Your objective
Exactly as written, reproduce all of the entries.

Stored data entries
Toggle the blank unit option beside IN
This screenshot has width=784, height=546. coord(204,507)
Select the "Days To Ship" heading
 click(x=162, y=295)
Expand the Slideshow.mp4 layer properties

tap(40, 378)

Output of the task
Toggle the blank unit option beside IN
This screenshot has width=784, height=546. coord(204,507)
Select the "Days To Ship" heading
 click(x=162, y=295)
Expand the Slideshow.mp4 layer properties

tap(40, 378)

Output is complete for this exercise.